The intent of the NCAA rule is to prevent ticket scalping, but in none of the current cases was anyone charged with trying to sell their tickets. Still, year after year, tickets draw the attention of NCAA enforcers, who might better spend their time tracking major rule breakers. The answer is simple: Stop giving players comp tickets. They have demonstrated the responsibility is too much for them.
In the spirit of "openness and honesty," coach Tom Osborne advised all his players to tell NCAA investigators the truth. Osborne later estimated that 80% of his top 40 players had provided passes to unauthorized people. NCAA Eligibility Committee members said they were disturbed by the players' unethical conduct and by the "misinformation" presented by the school. These charges angered Osborne, who said that one investigator, Hale McMenamin, told him, "We've got an unenforceable rule; don't worry about it." So when the bomb dropped, Osborne labeled the episode a "travesty."

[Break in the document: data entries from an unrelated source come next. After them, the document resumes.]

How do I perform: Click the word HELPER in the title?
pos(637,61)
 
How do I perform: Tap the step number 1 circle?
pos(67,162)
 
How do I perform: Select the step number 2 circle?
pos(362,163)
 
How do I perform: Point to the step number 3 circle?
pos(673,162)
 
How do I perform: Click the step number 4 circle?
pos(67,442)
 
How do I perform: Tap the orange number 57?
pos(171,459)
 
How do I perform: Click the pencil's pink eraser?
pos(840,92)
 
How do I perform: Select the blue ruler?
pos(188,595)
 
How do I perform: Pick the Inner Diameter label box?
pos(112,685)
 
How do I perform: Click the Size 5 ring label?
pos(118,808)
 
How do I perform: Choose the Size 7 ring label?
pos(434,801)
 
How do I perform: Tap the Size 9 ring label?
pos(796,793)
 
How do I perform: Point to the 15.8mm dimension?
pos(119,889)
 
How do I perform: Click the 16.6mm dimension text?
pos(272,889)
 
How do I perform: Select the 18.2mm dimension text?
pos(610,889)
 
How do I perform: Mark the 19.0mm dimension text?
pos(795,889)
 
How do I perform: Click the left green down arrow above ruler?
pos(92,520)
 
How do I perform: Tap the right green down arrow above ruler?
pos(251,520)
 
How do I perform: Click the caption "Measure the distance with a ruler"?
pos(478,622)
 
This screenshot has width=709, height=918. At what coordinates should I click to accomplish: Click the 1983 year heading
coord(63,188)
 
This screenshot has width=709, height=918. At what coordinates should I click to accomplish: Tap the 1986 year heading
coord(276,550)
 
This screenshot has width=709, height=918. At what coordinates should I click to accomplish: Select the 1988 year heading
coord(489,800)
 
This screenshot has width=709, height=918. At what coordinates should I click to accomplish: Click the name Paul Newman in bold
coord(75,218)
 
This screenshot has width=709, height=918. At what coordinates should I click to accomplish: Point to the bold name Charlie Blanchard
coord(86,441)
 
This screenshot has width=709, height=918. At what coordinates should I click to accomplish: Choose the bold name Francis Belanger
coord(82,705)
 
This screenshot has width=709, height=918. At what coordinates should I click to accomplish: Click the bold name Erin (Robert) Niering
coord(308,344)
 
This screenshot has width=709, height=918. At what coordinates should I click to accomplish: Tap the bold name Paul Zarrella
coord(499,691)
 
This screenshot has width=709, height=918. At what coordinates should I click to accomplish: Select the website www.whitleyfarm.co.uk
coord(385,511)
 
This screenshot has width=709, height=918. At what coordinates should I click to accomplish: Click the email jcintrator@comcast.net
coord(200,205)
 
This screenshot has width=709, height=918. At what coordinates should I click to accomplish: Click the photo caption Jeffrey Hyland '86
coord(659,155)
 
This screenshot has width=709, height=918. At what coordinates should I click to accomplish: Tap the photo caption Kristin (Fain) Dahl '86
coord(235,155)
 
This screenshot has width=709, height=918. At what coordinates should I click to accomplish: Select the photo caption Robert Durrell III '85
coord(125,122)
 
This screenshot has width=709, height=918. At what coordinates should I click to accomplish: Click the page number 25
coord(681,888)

Husker fans expressed anger at being "singled out" by a "nit-picking" NCAA. Nebraska Democratic gubernatorial candidate Helen Boosalis dubbed the NCAA the "No-Class Athletic Association" and later said that after the NCAA finished with the Huskers it "planned on investigating Santa Claus for breaking and entering." At Memorial Stadium, where Nebraska—using all its players, pending an appeal to the NCAA—whipped Florida State 34-17 on Saturday night, one fan sported a button showing the letters NCAA and a chicken sitting on a toilet. Others wore NO CLASS AT ALL and NUKE THE NCAA T-shirts.
The controversy is rooted in a four-month-old NCAA investigation centering on Husker car leases, particularly one signed by senior I-back Doug DuBose, who underwent season-ending knee surgery last month. Whatever else Nebraska may or may not be guilty of—it has never been hit with a major sanction—this ticket case isn't worthy of the NCAA. Could it be that, after hundreds of hours of probing, the NCAA got skunked in Lincoln on its car investigation and turned to tickets to save face?